Advertising aside, a lack of board diversity can result in costly failures due to an inability to innovate and keep pace with market trends. Without firsthand knowledge of different demographic segments and cultural nuances, companies risk developing products and services that fail to resonate with their target audience. This can lead to wasted resources, poor sales performance, and even bankruptcy. Kodak’s failure to keep up with the digital photography revolution as well as Blackberry getting left behind in the smart phone acceleration are commonly cited examples of decision-makers being “out of touch” with their consumer base. How much of a difference could it have made if there was a millennial presence on the board, or even a NextGen advisory board that fed valuable insights into the decision-making body? We will never know.

How is board diversity achieved?
Building a diverse board is a strategic process that involves intentional planning, recruitment and ongoing efforts to maintain and leverage effective diversity. It requires a strong understanding of the composition of the stakeholder base of the company and how it can be proportionately represented to best advantage. Some companies may elect to develop a diversity policy or diversity clause in their bylaws that governs the constitution of the board, and others may take a less formal approach through the use of guidelines for inclusive outreach in recruitment of members. Nonetheless, intentionality is required and the process is not one that happens overnight. Targeted recruitment can empower the more disenfranchised segments of the stakeholder base and training on unconscious bias for those involved in the selection process can allow for fair evaluation of candidates. However, recruitment is just the start. The board must foster an inclusive culture where diversity of perspective is welcomed and respected. Mentorship can support the integration and success of new members. Regular assessments of the effectiveness of strategies employed for diversification can allow the company to course correct along the journey. The status quo must be willing to be positively disrupted.

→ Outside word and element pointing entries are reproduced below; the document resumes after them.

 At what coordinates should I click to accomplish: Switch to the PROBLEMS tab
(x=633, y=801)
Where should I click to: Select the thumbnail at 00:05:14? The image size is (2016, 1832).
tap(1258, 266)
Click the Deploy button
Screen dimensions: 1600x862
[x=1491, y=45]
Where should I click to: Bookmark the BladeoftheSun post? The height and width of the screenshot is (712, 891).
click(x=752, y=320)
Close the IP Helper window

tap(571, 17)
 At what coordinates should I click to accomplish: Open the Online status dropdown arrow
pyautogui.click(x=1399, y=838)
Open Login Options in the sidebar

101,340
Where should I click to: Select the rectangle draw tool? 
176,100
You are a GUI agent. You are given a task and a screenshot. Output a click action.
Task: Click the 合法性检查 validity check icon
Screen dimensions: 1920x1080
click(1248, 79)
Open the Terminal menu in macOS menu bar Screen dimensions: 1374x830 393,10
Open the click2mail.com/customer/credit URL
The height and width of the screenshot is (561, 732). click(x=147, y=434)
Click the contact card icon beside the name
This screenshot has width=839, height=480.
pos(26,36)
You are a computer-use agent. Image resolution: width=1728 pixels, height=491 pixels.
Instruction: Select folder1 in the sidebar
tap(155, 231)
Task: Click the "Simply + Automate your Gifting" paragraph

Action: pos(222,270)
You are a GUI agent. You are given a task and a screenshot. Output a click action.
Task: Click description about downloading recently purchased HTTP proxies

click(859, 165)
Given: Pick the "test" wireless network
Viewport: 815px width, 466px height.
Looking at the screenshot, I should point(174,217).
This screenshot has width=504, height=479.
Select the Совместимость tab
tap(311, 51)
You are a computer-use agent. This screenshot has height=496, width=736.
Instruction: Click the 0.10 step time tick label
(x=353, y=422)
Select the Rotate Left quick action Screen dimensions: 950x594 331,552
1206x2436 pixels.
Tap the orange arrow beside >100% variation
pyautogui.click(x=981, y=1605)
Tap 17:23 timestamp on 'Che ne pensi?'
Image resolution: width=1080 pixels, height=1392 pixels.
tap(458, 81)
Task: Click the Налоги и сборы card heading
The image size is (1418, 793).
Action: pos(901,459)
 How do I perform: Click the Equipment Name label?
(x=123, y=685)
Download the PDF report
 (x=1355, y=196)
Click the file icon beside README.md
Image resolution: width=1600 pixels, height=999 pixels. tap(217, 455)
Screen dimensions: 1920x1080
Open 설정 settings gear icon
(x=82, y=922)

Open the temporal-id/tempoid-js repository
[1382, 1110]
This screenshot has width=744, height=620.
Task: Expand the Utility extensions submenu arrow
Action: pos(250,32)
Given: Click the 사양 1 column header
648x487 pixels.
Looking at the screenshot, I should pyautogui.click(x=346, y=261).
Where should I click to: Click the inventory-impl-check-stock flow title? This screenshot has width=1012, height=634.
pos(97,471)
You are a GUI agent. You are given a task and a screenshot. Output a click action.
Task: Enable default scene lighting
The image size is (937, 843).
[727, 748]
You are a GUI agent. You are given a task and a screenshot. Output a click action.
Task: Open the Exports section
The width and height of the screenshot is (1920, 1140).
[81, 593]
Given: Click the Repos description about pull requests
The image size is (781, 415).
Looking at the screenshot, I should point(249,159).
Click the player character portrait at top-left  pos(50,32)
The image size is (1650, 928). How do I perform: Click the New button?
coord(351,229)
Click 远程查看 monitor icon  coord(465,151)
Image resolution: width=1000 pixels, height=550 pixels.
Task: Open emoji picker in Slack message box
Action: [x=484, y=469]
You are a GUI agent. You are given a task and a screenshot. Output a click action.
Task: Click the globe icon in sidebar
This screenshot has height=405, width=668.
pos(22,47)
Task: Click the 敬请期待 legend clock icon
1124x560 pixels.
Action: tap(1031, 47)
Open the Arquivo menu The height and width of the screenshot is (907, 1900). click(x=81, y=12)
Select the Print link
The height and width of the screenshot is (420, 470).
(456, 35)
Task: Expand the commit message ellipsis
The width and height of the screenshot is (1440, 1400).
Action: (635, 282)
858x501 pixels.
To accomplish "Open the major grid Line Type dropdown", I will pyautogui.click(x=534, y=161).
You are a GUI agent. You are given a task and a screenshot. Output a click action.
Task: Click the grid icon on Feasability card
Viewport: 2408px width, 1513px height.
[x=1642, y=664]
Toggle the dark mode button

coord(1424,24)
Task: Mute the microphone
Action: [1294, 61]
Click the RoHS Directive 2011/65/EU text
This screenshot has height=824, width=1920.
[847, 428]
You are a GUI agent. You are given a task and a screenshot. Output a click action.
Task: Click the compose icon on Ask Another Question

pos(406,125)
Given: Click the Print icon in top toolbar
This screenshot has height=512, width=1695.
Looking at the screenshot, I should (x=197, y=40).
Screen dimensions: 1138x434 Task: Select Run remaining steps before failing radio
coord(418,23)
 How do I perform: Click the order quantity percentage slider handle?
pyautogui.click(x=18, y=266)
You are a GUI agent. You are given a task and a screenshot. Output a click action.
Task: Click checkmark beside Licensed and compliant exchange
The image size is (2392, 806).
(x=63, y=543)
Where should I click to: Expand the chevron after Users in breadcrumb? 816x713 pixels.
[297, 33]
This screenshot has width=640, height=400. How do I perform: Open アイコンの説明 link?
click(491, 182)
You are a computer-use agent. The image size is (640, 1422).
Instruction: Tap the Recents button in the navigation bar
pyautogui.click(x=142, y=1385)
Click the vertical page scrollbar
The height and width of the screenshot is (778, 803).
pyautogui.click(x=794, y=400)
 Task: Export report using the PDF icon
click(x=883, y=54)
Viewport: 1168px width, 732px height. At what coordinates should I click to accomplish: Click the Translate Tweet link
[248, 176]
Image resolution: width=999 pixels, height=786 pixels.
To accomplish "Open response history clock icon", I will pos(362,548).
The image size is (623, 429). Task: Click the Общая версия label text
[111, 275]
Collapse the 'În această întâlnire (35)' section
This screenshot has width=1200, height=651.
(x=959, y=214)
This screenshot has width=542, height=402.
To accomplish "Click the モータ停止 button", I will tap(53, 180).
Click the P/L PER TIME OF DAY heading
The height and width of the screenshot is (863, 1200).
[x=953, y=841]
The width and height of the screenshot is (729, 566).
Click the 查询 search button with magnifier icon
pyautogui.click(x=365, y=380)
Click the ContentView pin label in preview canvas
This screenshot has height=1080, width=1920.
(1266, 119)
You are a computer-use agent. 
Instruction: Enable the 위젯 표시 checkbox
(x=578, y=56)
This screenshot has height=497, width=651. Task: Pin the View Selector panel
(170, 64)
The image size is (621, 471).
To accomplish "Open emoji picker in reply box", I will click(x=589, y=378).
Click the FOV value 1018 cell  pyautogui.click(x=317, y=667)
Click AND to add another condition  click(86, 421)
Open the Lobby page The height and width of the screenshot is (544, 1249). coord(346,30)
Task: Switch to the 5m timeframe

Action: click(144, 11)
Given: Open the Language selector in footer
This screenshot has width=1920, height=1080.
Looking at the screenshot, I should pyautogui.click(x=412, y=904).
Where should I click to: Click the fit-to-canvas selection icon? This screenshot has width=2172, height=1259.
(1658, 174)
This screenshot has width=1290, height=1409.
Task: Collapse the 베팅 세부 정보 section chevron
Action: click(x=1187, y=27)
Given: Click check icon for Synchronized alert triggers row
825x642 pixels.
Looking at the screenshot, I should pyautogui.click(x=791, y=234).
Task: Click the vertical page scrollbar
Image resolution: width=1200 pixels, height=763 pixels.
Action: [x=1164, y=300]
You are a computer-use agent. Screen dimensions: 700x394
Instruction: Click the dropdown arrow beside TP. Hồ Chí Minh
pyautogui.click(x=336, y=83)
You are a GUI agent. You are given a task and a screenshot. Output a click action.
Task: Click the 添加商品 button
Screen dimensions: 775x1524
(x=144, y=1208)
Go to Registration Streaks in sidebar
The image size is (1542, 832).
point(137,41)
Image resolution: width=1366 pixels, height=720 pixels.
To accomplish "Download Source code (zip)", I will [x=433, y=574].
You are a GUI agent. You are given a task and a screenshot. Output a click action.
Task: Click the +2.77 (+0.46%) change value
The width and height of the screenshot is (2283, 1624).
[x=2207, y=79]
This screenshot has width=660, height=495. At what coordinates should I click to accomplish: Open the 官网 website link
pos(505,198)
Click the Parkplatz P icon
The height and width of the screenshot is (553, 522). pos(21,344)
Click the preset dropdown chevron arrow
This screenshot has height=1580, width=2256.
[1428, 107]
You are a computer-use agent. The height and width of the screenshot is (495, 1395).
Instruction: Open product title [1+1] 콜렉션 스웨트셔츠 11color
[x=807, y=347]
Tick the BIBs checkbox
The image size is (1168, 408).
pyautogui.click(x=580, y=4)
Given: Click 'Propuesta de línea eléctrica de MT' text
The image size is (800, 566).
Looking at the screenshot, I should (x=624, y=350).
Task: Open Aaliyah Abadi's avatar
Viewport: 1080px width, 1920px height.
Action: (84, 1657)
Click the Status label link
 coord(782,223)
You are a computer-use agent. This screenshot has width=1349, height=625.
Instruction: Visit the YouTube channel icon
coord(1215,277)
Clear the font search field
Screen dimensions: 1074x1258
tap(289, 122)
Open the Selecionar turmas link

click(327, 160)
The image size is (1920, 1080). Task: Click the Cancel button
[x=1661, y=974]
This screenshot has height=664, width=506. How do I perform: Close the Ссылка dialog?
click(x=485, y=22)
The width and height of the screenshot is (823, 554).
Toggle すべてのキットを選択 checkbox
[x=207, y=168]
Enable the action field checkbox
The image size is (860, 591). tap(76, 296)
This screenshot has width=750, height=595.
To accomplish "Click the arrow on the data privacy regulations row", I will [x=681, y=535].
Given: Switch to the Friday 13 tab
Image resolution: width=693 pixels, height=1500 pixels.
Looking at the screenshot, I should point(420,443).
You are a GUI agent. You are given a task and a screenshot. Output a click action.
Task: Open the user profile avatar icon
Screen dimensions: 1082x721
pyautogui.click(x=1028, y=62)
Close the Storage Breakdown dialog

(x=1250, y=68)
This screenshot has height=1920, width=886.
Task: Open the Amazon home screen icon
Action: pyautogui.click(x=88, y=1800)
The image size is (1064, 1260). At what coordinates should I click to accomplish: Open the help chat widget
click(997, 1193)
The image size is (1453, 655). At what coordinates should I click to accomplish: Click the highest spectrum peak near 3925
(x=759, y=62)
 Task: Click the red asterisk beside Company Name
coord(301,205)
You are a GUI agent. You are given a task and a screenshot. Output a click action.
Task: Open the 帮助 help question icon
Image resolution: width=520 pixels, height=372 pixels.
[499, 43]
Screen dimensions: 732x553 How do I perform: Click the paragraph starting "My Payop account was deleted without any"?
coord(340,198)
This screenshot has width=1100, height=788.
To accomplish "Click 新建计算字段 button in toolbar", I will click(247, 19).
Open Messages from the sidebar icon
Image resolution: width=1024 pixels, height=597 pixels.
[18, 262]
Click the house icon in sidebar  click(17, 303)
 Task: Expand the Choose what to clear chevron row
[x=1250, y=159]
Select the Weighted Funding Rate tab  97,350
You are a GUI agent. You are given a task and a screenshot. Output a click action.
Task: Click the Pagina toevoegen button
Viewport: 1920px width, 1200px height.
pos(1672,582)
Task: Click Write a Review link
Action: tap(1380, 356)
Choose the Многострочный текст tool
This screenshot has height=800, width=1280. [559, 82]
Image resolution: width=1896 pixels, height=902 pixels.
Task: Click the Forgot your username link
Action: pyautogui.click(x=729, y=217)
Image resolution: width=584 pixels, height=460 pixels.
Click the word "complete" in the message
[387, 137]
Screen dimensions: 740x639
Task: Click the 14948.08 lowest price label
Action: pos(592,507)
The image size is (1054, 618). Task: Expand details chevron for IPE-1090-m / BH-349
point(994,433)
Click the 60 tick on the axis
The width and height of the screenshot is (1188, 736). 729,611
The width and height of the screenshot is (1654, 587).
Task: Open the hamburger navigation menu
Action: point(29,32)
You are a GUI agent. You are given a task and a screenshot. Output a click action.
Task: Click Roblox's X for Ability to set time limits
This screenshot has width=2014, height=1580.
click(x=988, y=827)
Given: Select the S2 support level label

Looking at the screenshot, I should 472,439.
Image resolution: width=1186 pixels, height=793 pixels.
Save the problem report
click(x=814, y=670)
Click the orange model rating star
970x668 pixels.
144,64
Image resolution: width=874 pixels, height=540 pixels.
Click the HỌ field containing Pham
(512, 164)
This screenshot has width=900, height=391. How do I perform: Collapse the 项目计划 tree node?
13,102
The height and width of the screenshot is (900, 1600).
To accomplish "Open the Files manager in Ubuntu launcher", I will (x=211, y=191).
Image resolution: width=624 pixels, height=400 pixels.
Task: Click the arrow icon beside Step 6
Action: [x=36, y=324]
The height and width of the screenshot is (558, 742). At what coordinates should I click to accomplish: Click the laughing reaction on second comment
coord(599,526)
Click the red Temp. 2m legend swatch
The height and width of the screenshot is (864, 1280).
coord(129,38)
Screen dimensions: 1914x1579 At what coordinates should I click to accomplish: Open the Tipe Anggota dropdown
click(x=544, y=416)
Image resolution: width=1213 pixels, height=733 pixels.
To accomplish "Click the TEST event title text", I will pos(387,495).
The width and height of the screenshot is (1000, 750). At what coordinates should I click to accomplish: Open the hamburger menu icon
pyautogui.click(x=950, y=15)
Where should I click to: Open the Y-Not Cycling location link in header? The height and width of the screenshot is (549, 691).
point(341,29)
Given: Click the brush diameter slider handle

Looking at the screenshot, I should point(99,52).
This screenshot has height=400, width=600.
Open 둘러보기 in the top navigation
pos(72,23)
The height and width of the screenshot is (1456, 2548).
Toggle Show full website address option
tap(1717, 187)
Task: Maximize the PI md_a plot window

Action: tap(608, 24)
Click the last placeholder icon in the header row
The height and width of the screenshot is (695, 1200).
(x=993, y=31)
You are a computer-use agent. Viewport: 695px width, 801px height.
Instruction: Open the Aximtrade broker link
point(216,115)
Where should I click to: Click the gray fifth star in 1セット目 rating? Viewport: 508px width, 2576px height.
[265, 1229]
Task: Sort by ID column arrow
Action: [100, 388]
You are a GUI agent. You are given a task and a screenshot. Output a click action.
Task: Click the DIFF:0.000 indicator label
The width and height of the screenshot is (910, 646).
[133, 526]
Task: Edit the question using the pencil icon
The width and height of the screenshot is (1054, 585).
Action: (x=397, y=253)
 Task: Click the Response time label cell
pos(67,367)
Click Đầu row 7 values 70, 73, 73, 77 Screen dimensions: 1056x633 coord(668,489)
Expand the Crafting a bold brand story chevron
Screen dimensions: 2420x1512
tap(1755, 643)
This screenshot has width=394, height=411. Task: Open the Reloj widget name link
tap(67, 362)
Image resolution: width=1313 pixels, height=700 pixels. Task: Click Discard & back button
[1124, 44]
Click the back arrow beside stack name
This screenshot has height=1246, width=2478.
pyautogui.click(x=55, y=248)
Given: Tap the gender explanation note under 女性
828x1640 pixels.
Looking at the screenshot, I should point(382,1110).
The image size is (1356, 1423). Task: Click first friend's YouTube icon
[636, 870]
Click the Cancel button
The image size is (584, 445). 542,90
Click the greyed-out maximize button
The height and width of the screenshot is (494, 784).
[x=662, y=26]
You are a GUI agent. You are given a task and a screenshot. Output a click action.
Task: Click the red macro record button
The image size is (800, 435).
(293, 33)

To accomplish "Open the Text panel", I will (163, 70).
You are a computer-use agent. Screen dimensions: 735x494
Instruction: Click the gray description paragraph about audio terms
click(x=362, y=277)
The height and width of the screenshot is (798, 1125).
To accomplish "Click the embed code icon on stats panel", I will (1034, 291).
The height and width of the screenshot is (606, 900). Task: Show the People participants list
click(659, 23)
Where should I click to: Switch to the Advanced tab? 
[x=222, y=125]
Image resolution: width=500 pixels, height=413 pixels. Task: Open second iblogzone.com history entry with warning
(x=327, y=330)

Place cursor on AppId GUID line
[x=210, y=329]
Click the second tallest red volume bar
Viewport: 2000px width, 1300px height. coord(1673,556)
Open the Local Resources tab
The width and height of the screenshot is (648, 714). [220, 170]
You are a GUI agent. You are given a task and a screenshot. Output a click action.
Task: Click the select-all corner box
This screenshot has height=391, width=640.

In conclusion, board diversity is not merely a box to check but a vital component for the sustained success and resilience of organisations. A diverse board brings a wealth of perspectives, experiences, and insights that can drive innovative solutions, enhance decision-making, and better reflect the stakeholders and communities an organization serves. By committing to intentional recruitment and fostering an inclusive culture, organizations can harness the full potential of their boards. As we move forward in an increasingly complex and interconnected world, embracing board diversity will be essential in navigating challenges, seizing opportunities, and achieving long-term organizational goals. Through deliberate efforts and steadfast commitment, organizations can build boards that are not only diverse but also effective, dynamic, and poised to lead with vision and integrity. 


Rachel Welch-Phillips is the Head of Legal and Compliance Banking at Ansa Merchant Bank Limited. She is also the 1st Vice Chair of AMCHAM T&T's ESG Committee.